We defined the AIF from the fitted data by averaging the concentration-time data from voxels corresponding to the lumina of both internal carotid arteries on the first volume of the registered data (to limit effects of any carotid stenosis). We chose this approach for several reasons: to be more relevant to an acute situation, wherein the only knowledge of infarct location (before DWI/PWI data processing) may come from the symptoms; to characterize brain blood supply as a global "normalizing" factor (the internal carotid arteries being before the circle of Willis represent the available blood supply minus the contribution from the basilar artery); and last because the internal carotid arteries are aligned perpendicular to the plane of imaging and hence avoid problems associated with partial volume. Care was taken to ensure that the regions drawn within the internal carotid arteries corresponded to the lumen (2 or 3 voxels per vessel).

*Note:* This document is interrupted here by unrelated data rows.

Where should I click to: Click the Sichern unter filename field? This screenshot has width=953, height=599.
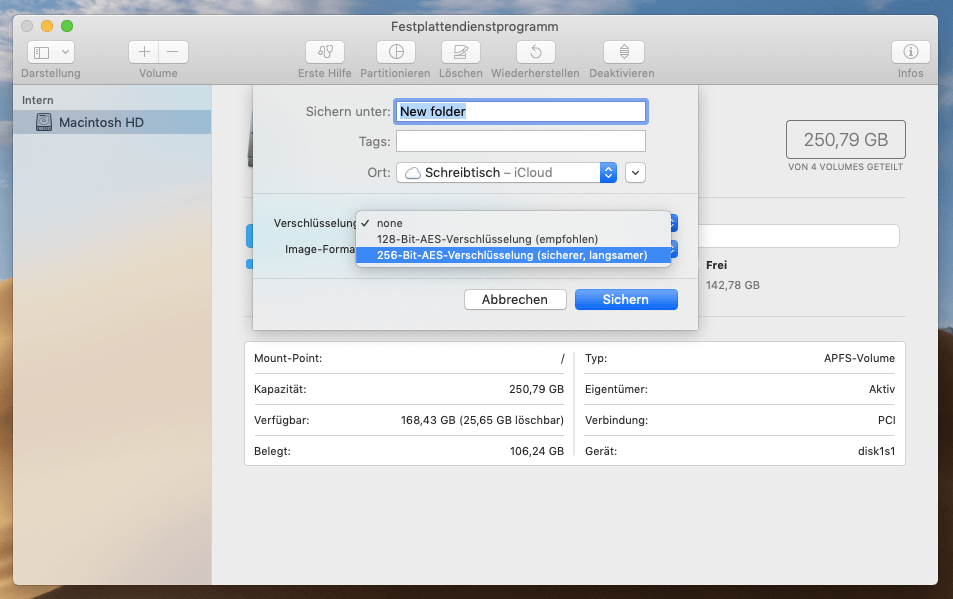pyautogui.click(x=521, y=111)
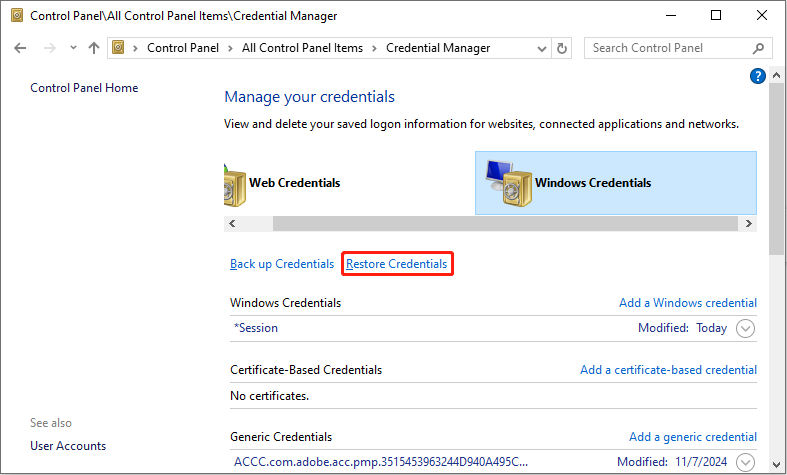Click the Control Panel icon in address bar
The width and height of the screenshot is (787, 475).
tap(119, 48)
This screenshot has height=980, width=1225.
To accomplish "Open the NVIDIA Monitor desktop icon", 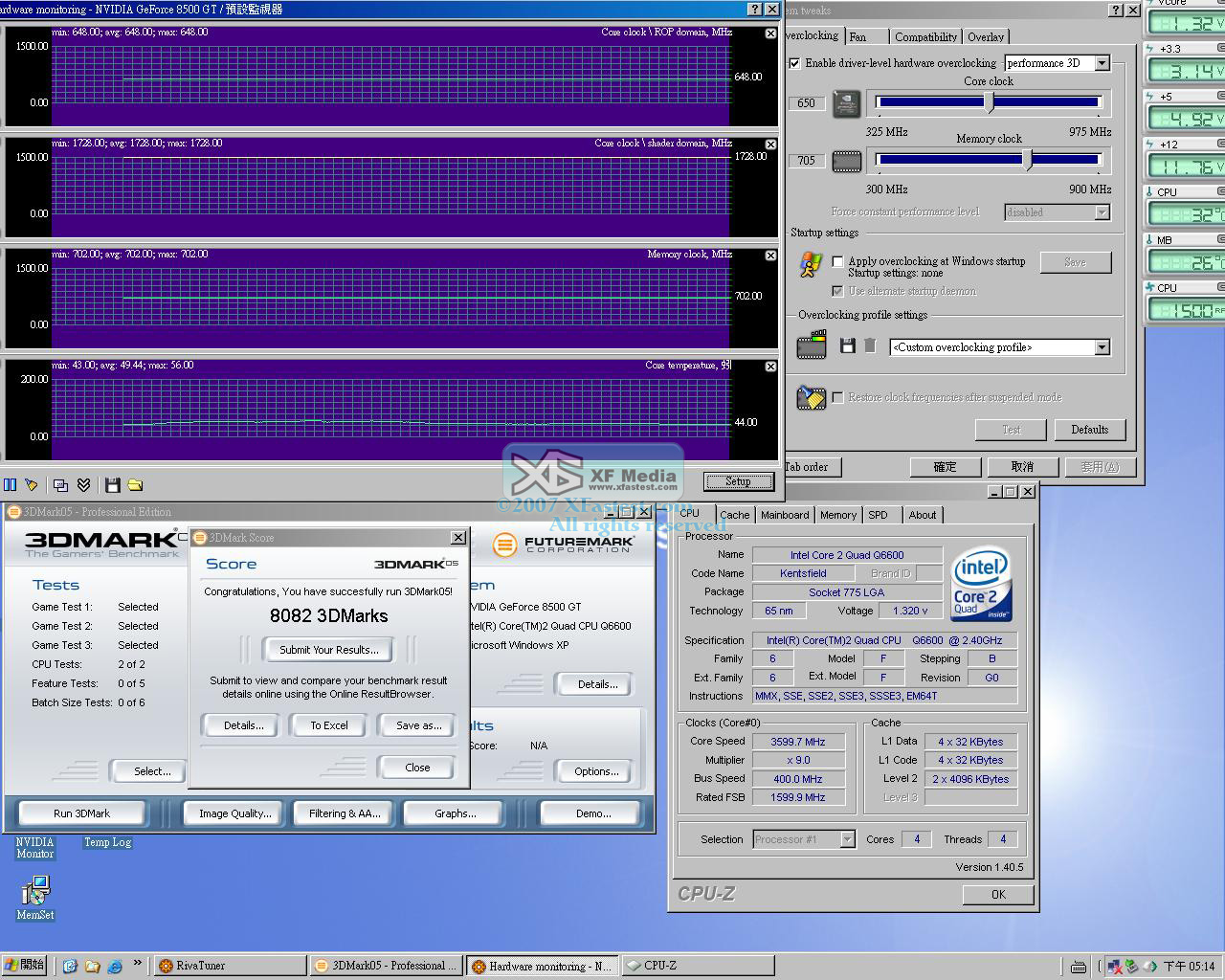I will point(34,847).

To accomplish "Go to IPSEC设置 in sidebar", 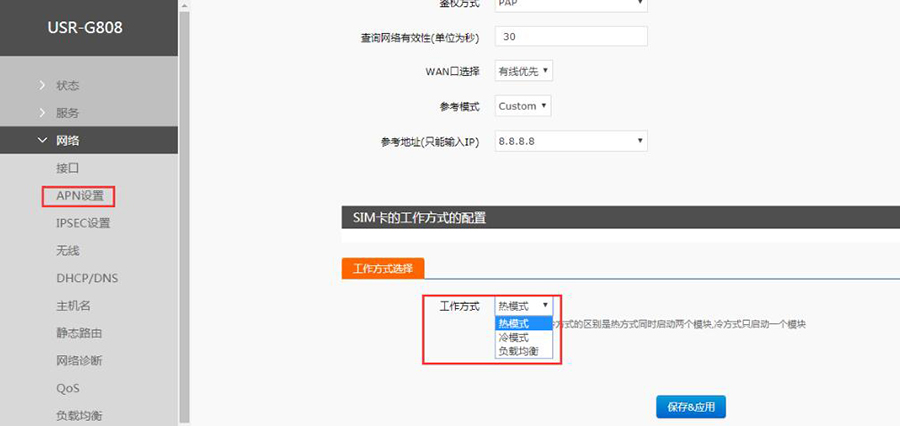I will pos(83,223).

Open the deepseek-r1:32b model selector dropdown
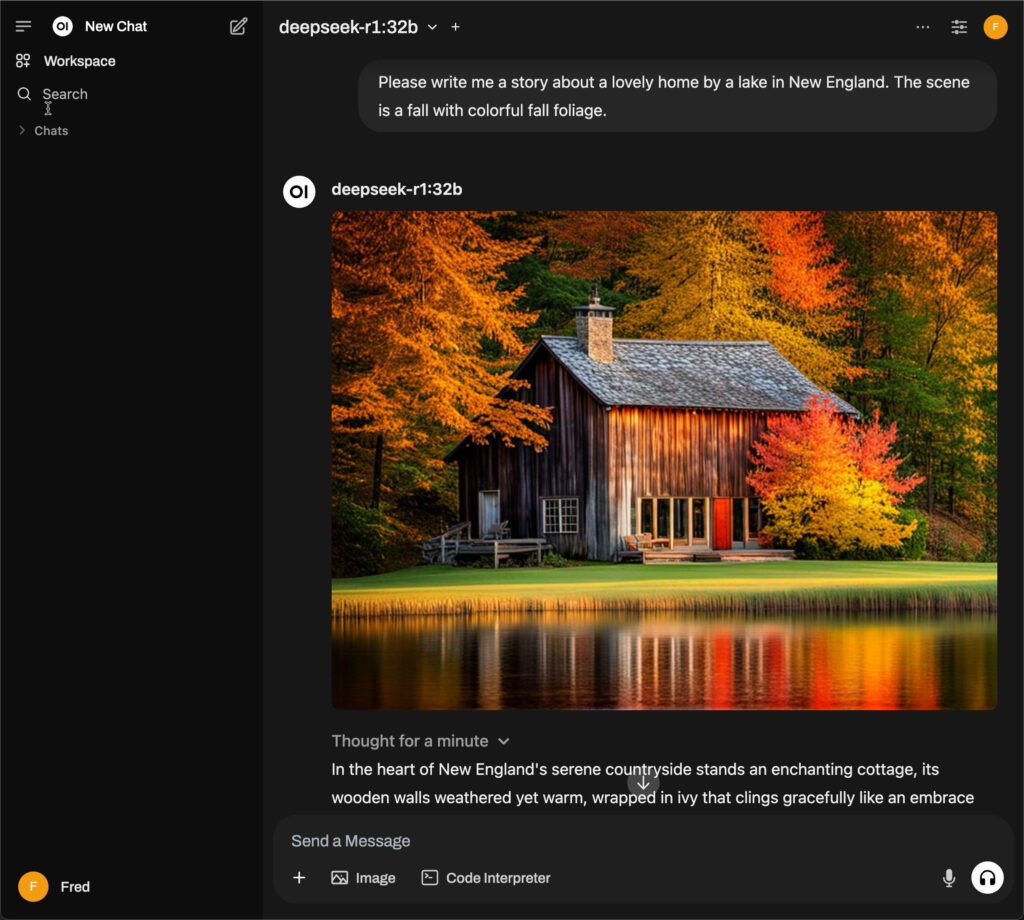point(358,27)
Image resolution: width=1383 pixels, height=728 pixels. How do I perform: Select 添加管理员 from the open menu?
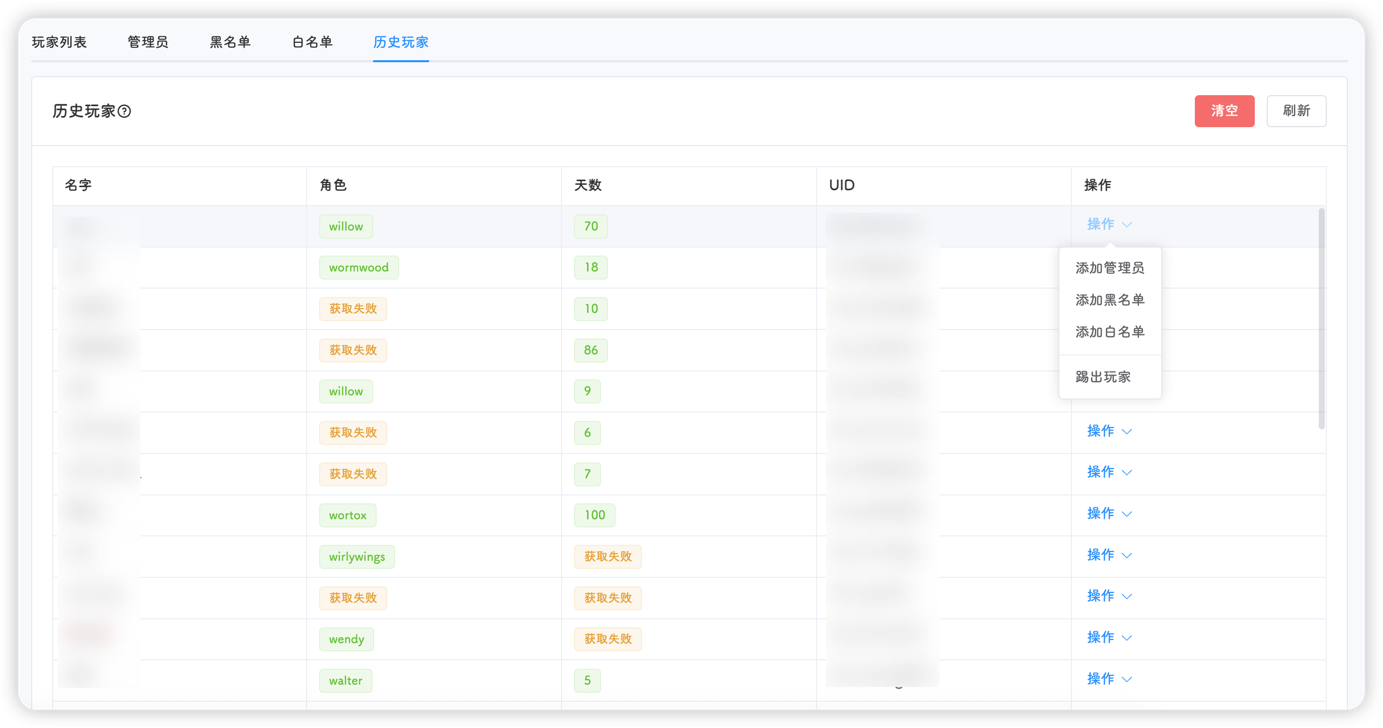[1110, 267]
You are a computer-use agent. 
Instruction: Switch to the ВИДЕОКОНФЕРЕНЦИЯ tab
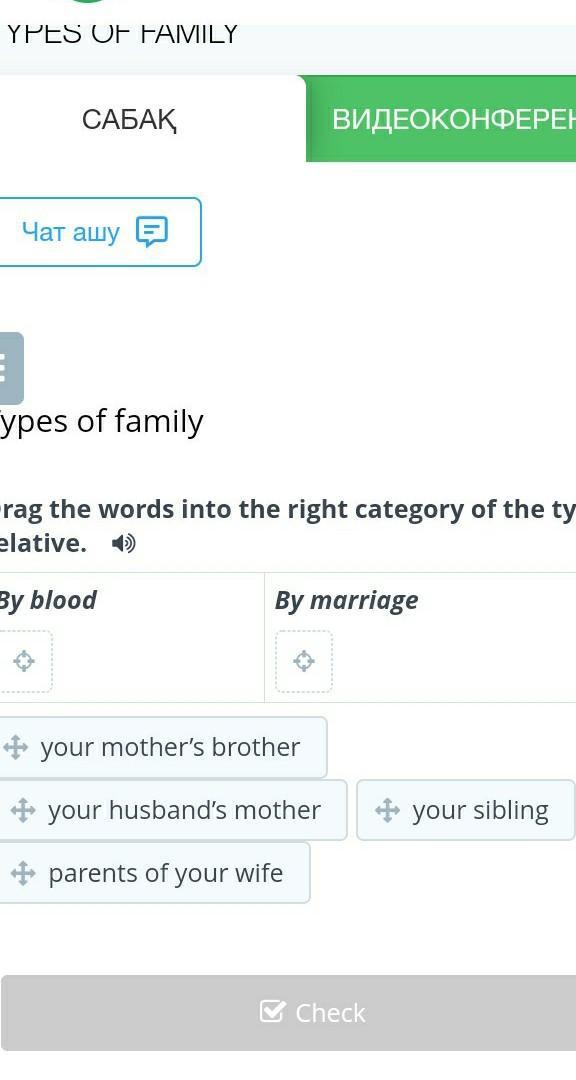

We calculated maps of rCBV, rMTT, rCBF, arrival time fitted (ATF), peak time fitted (PTF), TTP, and FWHM of the concentration-time curve and the maximum value of the fitted concentration-time curve (Cmax). We normalized the parameter value in each voxel by the sample mean of the parameter value in the voxels used to define the AIF. Normalizing the rCBV value by the rCBV sample mean of the voxels used to define the AIF results in qCBV; hence, this parameter is not mentioned later. We produced maps of qCBF and qMTT by deconvolving the peak voxel concentration-time curves with the concentration-time curve of the AIF to obtain a scaled estimate of the voxel residue response.4,28 The deconvolution was performed by singular value decomposition,4,28 with the addition of a block-circulant discretization scheme to remove the dependency on arrival time in the calculated qMTT maps. The value of qCBF was estimated by using the peak height of the residue function.29 We did not cross-calibrate the PWI data with an assumed value for CBF for normal white matter or use data for the patients white matter to provide an assumed normal value, because in this older patient population, white matter is unlikely to be standard. We then scaled the individual perfusion maps at a constant level chosen to encompass the range of parameter values across all subjects to yield a consistent image presentation per parameter across all subjects. The thresholded maps were then converted to Analyze format.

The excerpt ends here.